WHAT IS ASKED:
Locate every line in the items below that contains the string "Instruction" and copy each of those lines.
--- Begin ---
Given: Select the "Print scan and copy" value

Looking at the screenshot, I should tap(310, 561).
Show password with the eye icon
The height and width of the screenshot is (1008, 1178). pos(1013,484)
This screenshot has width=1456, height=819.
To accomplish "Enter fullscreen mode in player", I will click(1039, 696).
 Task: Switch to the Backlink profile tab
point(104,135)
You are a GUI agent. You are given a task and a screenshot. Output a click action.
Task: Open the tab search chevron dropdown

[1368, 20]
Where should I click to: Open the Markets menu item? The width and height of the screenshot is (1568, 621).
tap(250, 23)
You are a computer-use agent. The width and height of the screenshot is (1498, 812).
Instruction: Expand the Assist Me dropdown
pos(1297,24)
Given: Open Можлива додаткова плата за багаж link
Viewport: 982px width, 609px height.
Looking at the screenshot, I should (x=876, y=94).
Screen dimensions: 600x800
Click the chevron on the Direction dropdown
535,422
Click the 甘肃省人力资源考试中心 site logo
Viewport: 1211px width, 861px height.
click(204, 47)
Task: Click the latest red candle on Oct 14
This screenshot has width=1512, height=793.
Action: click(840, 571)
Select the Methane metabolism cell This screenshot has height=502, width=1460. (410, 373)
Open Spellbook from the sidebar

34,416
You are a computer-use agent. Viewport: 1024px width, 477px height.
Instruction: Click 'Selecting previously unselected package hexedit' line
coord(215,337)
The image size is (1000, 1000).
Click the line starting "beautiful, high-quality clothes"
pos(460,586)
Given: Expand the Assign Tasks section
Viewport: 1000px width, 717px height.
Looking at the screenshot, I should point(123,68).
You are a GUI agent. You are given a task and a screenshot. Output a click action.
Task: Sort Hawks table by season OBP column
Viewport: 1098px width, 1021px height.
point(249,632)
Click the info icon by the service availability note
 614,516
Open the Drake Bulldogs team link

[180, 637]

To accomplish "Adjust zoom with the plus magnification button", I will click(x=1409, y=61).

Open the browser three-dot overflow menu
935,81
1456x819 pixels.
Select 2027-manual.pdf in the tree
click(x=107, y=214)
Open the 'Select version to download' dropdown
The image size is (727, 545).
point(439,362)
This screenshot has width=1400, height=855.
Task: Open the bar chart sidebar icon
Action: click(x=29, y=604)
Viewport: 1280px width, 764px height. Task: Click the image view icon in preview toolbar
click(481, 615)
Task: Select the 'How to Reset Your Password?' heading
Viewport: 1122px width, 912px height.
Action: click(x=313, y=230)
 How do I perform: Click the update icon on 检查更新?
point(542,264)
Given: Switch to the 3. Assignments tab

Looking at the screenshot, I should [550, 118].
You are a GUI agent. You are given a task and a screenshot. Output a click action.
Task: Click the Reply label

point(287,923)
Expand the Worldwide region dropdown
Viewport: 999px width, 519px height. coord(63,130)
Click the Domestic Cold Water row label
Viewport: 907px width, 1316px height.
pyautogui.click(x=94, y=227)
--- End ---
ANSWER TO THIS TASK:
Instruction: Expand the Assist Me dropdown
Instruction: Click 'Selecting previously unselected package hexedit' line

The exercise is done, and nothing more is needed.